In the post, What is Time, if not relative? , I wrote about slowing down of time at high speeds or Special Relativity and how Einstein discovered it in an attempt to reconcile Newton’s laws of motion with Maxwell’s theory of electromagnetism. Einstein’s discovery was a huge revelation and changed forever our perception of time. The story though does not end here. Einstein spent next ten years of his life investigating how to encompass gravity into relativity and was born the theory of General Relativity. According to the General Relativity, perceived time or the elapsed duration observed between any two events depends upon the gravity of the objects surrounding the observer in addition to the speed of the observer. In simple words, time slows down near a massive object (due to its gravitational pull). Going back to the example of the readers of this blog, a reader reading this blog on earth will observe a gap of 9 days between this post and the previous post on this topic, however a reader in the outer space near a massive star or a black-hole (provided he is not already sucked into it) is still on the first line of the previous post. This is already looking quite complex and interesting, isn’t it?
Time that we observe is not an absolute but relative to our speed and position in the universe.
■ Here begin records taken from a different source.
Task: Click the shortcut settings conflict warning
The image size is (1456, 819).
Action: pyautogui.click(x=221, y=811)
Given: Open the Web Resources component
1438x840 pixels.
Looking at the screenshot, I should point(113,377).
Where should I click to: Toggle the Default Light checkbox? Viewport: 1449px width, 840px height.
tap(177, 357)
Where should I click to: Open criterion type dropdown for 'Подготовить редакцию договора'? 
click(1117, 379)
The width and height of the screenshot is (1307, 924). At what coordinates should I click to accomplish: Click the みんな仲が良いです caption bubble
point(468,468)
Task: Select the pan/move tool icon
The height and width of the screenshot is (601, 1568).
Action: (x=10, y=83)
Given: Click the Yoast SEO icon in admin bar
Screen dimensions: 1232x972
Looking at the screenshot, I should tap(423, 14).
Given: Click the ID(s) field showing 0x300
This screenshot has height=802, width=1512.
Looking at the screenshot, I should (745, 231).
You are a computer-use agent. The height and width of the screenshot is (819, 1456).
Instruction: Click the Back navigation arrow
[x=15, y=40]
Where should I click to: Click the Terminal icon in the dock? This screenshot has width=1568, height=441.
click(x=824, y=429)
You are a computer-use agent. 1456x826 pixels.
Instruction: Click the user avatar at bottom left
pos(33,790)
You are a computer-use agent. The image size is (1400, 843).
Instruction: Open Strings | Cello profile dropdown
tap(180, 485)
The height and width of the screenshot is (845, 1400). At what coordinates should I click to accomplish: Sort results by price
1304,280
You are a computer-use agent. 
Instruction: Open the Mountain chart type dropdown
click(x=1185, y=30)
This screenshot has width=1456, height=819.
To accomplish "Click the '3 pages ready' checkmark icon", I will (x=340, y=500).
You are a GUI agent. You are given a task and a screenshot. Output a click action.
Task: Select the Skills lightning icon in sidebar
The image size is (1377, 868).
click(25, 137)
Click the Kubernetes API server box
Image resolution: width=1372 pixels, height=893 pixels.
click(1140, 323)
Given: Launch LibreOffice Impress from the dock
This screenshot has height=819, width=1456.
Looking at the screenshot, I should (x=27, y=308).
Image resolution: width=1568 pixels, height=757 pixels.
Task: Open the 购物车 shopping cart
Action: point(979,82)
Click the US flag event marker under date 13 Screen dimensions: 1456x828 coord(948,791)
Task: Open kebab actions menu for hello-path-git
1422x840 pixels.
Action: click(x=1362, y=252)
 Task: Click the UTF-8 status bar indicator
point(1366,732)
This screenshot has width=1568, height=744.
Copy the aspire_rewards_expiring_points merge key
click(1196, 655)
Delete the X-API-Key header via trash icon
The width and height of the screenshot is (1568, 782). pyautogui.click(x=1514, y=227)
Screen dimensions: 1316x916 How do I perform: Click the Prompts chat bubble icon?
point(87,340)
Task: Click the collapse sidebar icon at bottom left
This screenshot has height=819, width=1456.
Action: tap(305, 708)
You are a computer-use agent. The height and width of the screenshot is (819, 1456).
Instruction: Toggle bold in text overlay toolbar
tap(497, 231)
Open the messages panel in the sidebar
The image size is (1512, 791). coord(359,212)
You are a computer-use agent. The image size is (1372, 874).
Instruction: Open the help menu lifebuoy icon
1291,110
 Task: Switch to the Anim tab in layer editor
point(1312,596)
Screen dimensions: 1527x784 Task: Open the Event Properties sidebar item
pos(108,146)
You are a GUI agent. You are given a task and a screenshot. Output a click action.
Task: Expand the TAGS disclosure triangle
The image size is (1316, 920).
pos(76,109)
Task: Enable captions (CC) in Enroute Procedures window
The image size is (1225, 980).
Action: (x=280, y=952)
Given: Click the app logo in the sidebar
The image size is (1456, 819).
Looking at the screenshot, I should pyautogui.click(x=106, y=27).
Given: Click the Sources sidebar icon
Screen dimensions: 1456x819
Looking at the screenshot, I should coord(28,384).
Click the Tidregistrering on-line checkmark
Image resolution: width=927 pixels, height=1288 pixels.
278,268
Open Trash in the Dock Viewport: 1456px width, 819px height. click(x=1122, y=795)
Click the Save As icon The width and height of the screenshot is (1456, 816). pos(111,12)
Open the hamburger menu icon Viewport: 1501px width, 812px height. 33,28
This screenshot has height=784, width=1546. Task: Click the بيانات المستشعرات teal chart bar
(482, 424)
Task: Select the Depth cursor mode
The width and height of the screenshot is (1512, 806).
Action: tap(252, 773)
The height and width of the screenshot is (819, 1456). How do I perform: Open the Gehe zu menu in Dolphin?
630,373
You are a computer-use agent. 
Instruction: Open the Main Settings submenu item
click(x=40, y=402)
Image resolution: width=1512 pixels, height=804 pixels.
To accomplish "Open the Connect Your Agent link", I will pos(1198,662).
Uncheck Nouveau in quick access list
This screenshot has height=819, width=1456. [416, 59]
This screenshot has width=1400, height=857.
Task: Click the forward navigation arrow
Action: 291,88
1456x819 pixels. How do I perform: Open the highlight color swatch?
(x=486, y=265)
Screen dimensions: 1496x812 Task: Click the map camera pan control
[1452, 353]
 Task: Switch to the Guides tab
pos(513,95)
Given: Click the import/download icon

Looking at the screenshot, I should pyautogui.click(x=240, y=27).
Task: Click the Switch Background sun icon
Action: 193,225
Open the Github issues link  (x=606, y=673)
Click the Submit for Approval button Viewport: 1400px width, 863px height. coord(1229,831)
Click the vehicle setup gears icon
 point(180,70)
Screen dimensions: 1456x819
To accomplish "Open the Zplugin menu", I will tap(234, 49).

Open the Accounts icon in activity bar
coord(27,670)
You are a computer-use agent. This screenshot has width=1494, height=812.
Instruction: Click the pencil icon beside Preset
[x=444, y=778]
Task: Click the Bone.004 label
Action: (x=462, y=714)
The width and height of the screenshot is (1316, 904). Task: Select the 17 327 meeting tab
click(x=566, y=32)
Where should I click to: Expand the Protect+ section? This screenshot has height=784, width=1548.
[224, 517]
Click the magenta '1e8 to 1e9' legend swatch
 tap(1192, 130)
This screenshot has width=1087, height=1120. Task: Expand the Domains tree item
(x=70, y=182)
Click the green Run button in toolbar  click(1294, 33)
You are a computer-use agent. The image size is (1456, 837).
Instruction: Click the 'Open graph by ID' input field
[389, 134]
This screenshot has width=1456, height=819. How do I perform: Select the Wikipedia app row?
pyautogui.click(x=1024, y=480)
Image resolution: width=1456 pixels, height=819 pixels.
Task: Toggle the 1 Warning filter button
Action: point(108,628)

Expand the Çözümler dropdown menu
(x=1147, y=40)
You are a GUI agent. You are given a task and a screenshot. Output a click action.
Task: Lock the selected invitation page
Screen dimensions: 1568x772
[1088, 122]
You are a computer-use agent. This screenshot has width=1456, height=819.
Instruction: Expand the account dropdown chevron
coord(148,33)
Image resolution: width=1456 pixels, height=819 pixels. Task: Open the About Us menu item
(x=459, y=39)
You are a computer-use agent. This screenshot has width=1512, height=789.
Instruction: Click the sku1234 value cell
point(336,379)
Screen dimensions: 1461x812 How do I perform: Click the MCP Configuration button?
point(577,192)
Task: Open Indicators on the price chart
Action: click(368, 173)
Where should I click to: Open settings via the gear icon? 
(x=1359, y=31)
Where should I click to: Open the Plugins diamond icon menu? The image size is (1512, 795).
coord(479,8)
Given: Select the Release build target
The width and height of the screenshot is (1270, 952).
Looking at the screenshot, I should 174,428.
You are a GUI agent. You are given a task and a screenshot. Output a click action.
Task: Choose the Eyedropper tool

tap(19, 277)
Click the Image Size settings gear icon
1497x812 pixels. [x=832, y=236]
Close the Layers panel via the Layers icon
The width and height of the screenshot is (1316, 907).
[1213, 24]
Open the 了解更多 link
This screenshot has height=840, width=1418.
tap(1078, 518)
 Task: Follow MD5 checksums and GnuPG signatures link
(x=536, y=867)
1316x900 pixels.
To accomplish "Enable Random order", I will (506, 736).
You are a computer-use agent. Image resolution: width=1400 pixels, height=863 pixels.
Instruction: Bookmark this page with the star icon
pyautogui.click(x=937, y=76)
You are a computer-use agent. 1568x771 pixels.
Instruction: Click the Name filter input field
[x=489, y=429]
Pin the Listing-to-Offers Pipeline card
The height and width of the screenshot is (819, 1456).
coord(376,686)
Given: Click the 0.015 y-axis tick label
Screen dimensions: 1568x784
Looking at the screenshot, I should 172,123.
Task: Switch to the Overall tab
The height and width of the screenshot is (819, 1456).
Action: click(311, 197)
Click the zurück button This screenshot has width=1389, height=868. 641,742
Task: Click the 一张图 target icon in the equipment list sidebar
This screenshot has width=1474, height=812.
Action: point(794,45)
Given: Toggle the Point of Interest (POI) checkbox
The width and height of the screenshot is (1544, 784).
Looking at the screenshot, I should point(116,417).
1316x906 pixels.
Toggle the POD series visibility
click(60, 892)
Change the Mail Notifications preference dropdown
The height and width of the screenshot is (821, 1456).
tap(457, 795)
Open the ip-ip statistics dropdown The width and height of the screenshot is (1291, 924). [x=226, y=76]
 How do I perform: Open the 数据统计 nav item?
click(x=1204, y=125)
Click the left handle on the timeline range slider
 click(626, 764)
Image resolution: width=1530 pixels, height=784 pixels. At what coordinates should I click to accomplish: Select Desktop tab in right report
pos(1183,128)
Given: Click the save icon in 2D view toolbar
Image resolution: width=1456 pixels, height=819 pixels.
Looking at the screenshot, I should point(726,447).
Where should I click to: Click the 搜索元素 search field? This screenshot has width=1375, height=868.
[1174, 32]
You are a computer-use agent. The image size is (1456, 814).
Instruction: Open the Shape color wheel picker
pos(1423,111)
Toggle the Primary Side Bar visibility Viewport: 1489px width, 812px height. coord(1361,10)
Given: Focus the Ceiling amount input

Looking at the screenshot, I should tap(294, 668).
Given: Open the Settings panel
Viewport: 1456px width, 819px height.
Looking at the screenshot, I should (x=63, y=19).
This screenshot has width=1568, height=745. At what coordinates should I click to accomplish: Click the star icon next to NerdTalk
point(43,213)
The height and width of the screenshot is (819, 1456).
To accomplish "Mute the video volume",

Our high school Newtonian Physics meticulously trained us to observe the position of an object in 3-dimensional spatial co-ordinates (the way we visually observe objects in space) and how this position changes with time defines its trajectory through space. With General relativity, time is no longer a book-keeping unit for the trajectory of the objects in space but a co-ordinate of the space itself. This is how Einstein’s theory of general relativity is sometimes interpreted, that everything is happening in a 4-dimension space with time being the fourth dimension.
Let me leave you with this thought that your brain is a clever virtual machine and you are navigating through this universe in a virtual world.